WHAT THIS TASK INVOLVES | The line containing "Instruction: Open the 轉場 transitions panel" marks where to begin; quote it and every line after it through the end of the data, exactly as written.

(Stored records)
* * *

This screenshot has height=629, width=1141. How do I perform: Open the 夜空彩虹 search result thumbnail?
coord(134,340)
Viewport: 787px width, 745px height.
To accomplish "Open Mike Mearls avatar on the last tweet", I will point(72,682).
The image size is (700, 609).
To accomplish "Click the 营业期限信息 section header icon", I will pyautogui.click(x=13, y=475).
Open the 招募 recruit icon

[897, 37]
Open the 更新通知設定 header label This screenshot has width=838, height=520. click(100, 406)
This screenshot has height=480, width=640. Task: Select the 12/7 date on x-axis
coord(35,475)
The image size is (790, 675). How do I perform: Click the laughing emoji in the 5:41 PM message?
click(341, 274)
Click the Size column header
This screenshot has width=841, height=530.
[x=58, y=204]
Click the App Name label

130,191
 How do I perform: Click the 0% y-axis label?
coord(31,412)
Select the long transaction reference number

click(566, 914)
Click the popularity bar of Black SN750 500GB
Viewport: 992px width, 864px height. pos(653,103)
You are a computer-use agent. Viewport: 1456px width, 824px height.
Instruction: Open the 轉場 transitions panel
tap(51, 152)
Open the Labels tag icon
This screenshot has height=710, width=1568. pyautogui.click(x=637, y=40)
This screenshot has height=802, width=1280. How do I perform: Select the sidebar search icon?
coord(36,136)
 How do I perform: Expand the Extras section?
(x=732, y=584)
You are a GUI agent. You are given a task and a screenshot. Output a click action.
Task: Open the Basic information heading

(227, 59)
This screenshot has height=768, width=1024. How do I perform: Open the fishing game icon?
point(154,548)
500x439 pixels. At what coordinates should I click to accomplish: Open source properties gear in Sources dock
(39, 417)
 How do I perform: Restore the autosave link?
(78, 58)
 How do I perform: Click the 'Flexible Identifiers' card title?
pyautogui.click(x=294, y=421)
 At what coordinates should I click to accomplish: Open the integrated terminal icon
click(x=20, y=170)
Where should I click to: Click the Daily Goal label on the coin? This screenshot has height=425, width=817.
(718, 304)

* * *

ANSWER TO THIS TASK |
Instruction: Open the 轉場 transitions panel
tap(51, 152)
Open the Labels tag icon
This screenshot has height=710, width=1568. pyautogui.click(x=637, y=40)
This screenshot has height=802, width=1280. How do I perform: Select the sidebar search icon?
coord(36,136)
 How do I perform: Expand the Extras section?
(x=732, y=584)
You are a GUI agent. You are given a task and a screenshot. Output a click action.
Task: Open the Basic information heading

(227, 59)
This screenshot has height=768, width=1024. How do I perform: Open the fishing game icon?
point(154,548)
500x439 pixels. At what coordinates should I click to accomplish: Open source properties gear in Sources dock
(39, 417)
 How do I perform: Restore the autosave link?
(78, 58)
 How do I perform: Click the 'Flexible Identifiers' card title?
pyautogui.click(x=294, y=421)
 At what coordinates should I click to accomplish: Open the integrated terminal icon
click(x=20, y=170)
Where should I click to: Click the Daily Goal label on the coin? This screenshot has height=425, width=817.
(718, 304)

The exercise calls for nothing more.